To Personify a Statistic: Not a Pandemic Pun
February 19, 2022
Dear reader,
Let it be known that I refuse to call myself a “quaran-teen.”
Going to school right now is… weird. It’s early 2022, and instead of flying cars and robots, we have an airborne virus (for the third time) and vaccines. We’re writing essays and computing formulas while countless people fall ill and die everyday.
While walking down the halls or scrolling through the news, I find people pushing for school to be shut down in the wake of the Omicron variant, especially after the holiday season surge. And honestly? It’s understandable why.
On that fateful day — March 13, 2020 — Contra Costa County shut down in-person learning with 1,700 COVID-19 cases and 40 deaths in the entire United States.

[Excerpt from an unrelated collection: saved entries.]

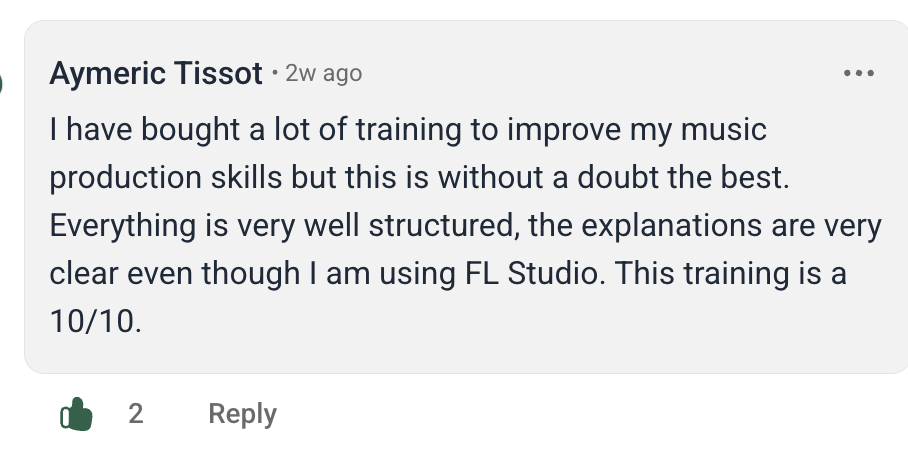The height and width of the screenshot is (450, 908).
Task: Click the like count number 2
Action: [x=136, y=414]
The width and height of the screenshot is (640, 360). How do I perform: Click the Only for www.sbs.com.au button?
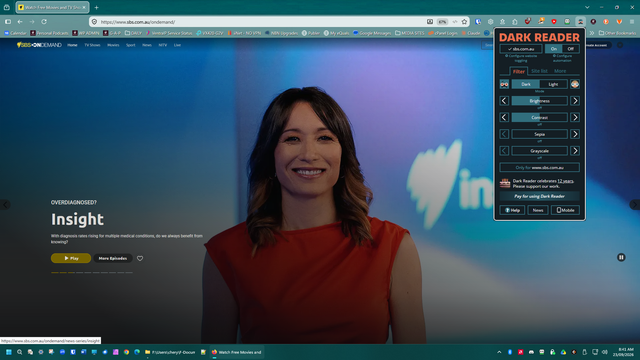click(539, 167)
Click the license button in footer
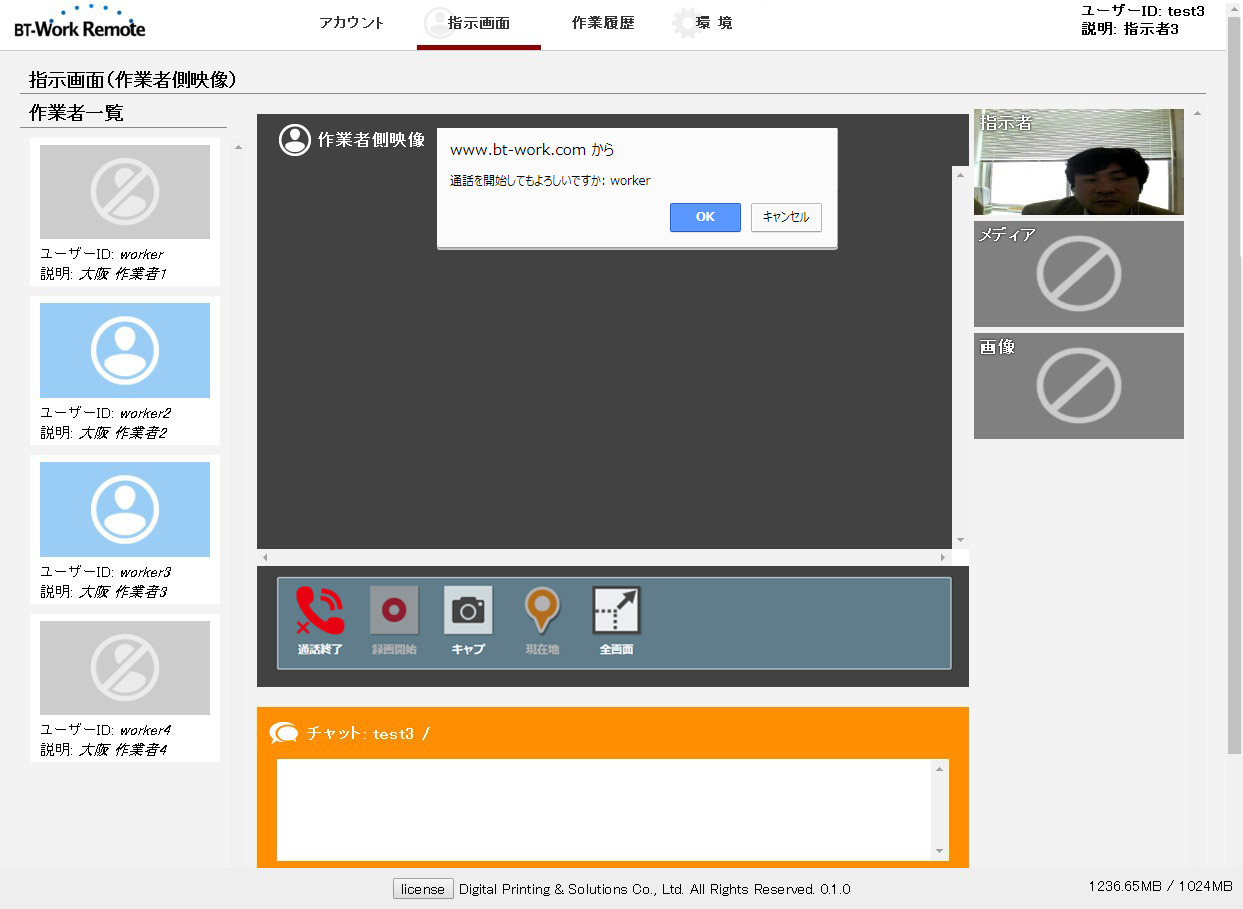 pyautogui.click(x=423, y=889)
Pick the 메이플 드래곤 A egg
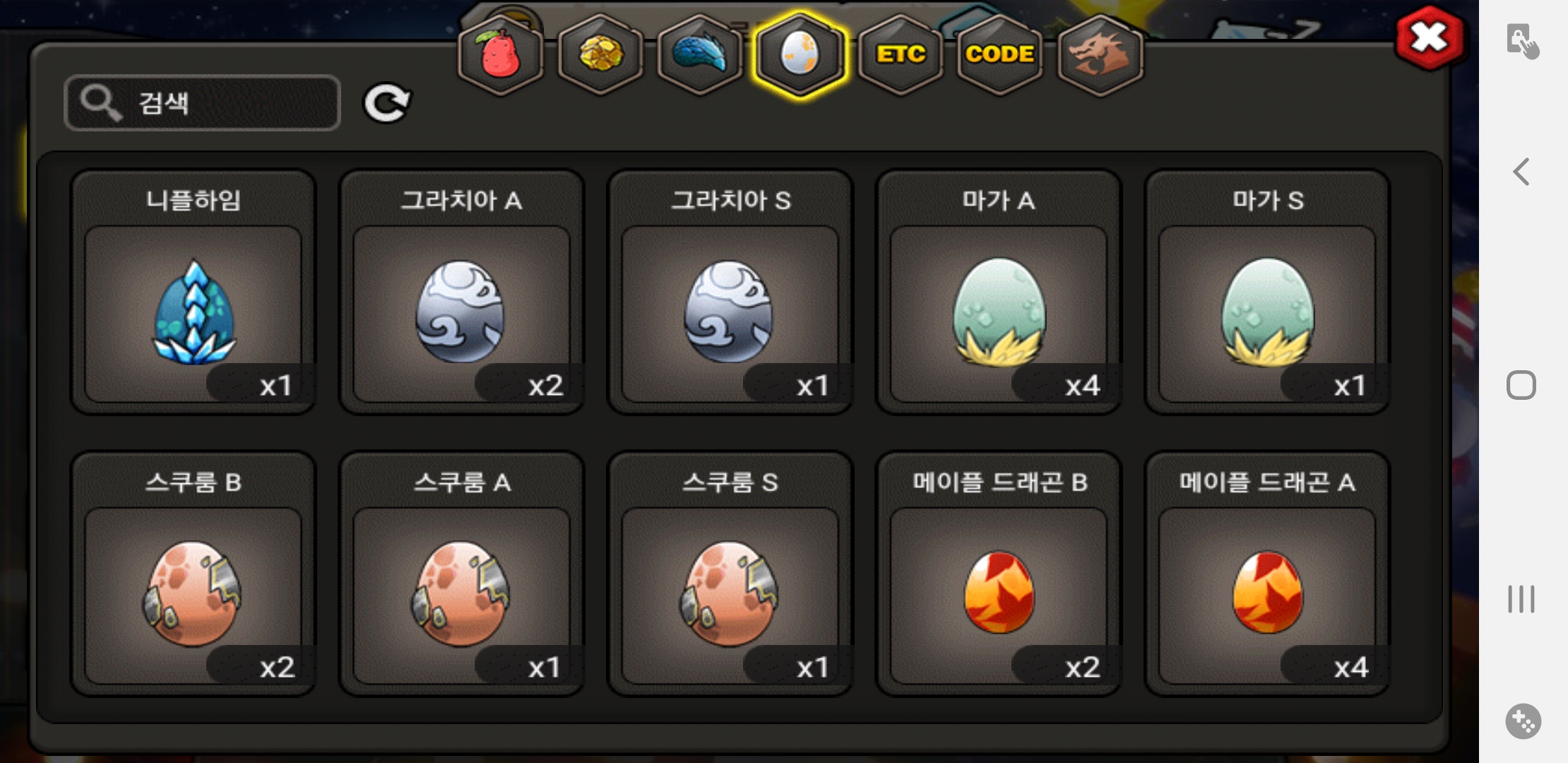 (1267, 574)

Now, we’ve already broken 1,700 cases in one day in just Contra Costa.
With the numbers of infections only projected to increase, of course we all want students and their families to remain safe. But when the topic of school closing comes up, I find that a lot of students — especially us seniors — are more than a little apprehensive.
We’ve waited patiently for months online, excited by the news of coming back in person for our senior year. Since August, being a senior has meant the promise of prom and graduation, enjoying our last few months of high school. This experience, the normal high-school life, is one one that we’ve seen the previous two years lose, one that I think most of us don’t want to miss.

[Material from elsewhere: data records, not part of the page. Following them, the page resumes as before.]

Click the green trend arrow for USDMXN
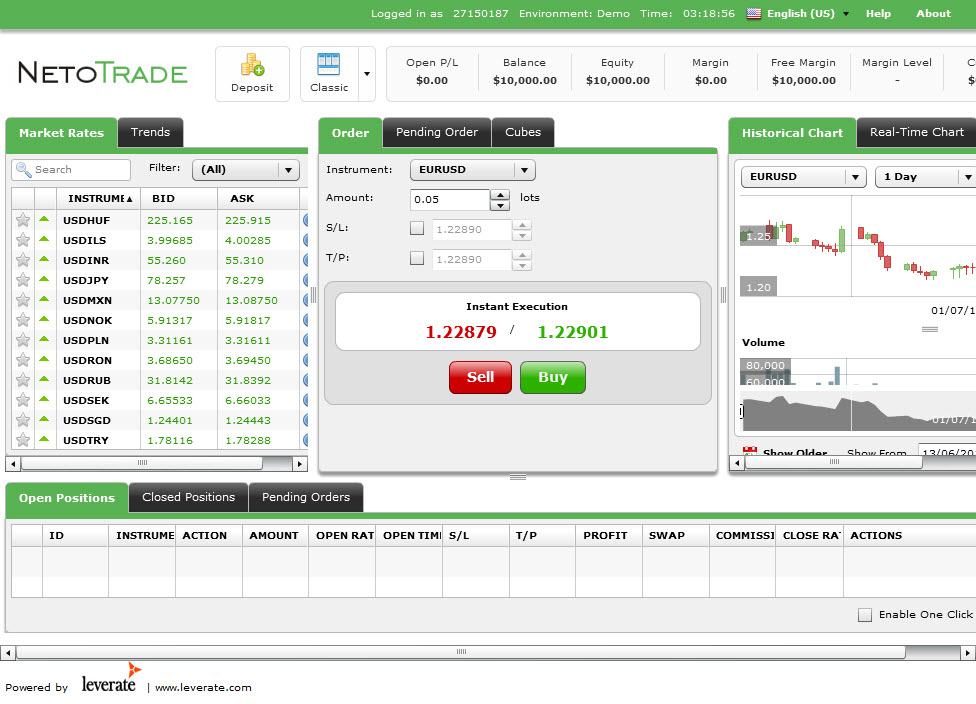 coord(44,299)
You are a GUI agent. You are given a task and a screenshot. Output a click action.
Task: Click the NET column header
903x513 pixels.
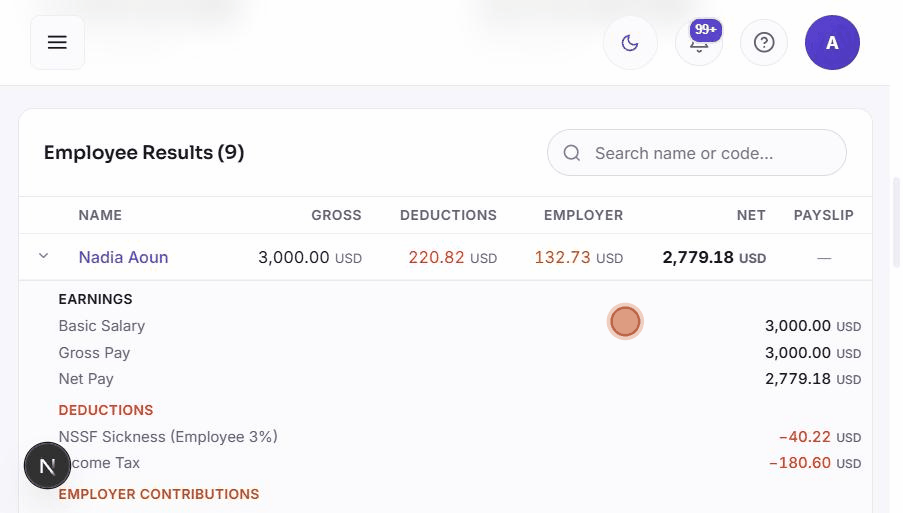point(751,215)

Of course, virtual learning had its perks — we could study in the comfort of our bedrooms, take more impromptu stretch breaks and huddle under blankets while frantically typing AP Lit timed writes (at least, I hope that wasn’t just me). On the flip side, we also saw students take a hit in their mental health, gaps in overall grades and loss of social connections. Considering all this, I’m dreading the possibility of leaving in-person school and spending these last few months struggling online and alone.
But if I can be frank with you, reader, I almost feel selfish for thinking the way I do.

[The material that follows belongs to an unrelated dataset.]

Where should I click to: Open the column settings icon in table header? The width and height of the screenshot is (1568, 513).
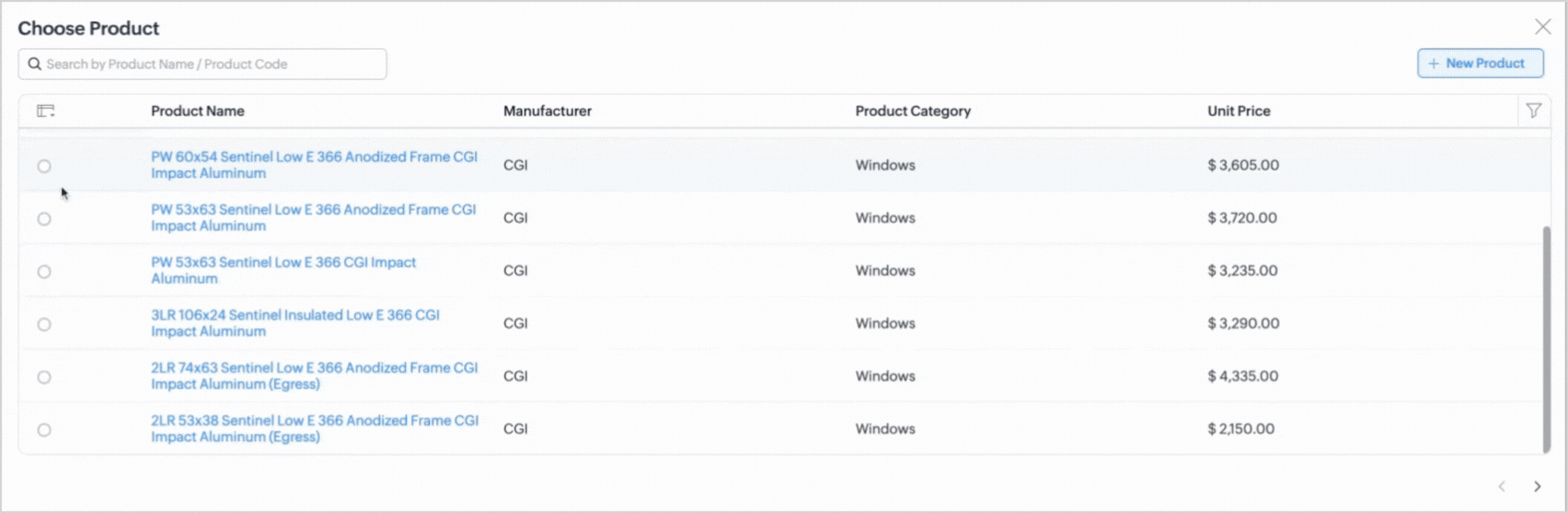45,111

Objectively speaking, I know it’s not, because I think as a 17-year-old, I’m entitled to not wanting the end of my senior year of high school ruined. It’s weird, being a young student during a pandemic, and trying to balance our natural desire to socialize and enjoy our limited school experiences with our empathy for the people around us.
Honestly? I wish it wasn’t a balance that was forced on us in the first place, because it seems cruel to make us choose.
I know I’m taking as many precautions as I can, from religiously masking to avoiding travel, and all of us are trying to do the best we can with this precarious situation. But amongst talks of virtual learning, it’s easy to feel like no one ever really considers the emotional loss that comes packaged with a lockdown.
Going against my stereotypical Asian habits, this is a two-for-one deal that I definitely don’t want to take up.
Anyways, as I’m writing this, I’m thinking about my older senior friends — the graduating class of 2020. When school shut down, I obviously felt bad for them, but I was also a bit confused. Why would they not be ecstatic to basically have no school for the last few months of high school?
But I think I’m getting it now. As a senior, as part of the only graduating class so far who can say it had just one year of normal high school — losing these last few months, these last few memories, sounds really sad, for lack of a better word.
Please note this is not me saying I wake up every morning just bursting to study GDP for the next five months. Really, it’s me saying that I wake up every morning excited to meet friends, to learn more about the world, to really enjoy these last few months.
If we do go online, I’ll adjust the same way I did nearly two years ago. I’ll have Netflix Party marathons with friends while missing seeing them in person; I’ll spice up my prom pictures with a mask; I’ll watch my graduation from my living room, throwing up my cap and praying it doesn’t catch on the ceiling fan.
Okay, fine. It’s peak cringe, but I guess I can (begrudgingly) embrace the “quaran-teen” life, as long as it doesn’t embrace me back too hard.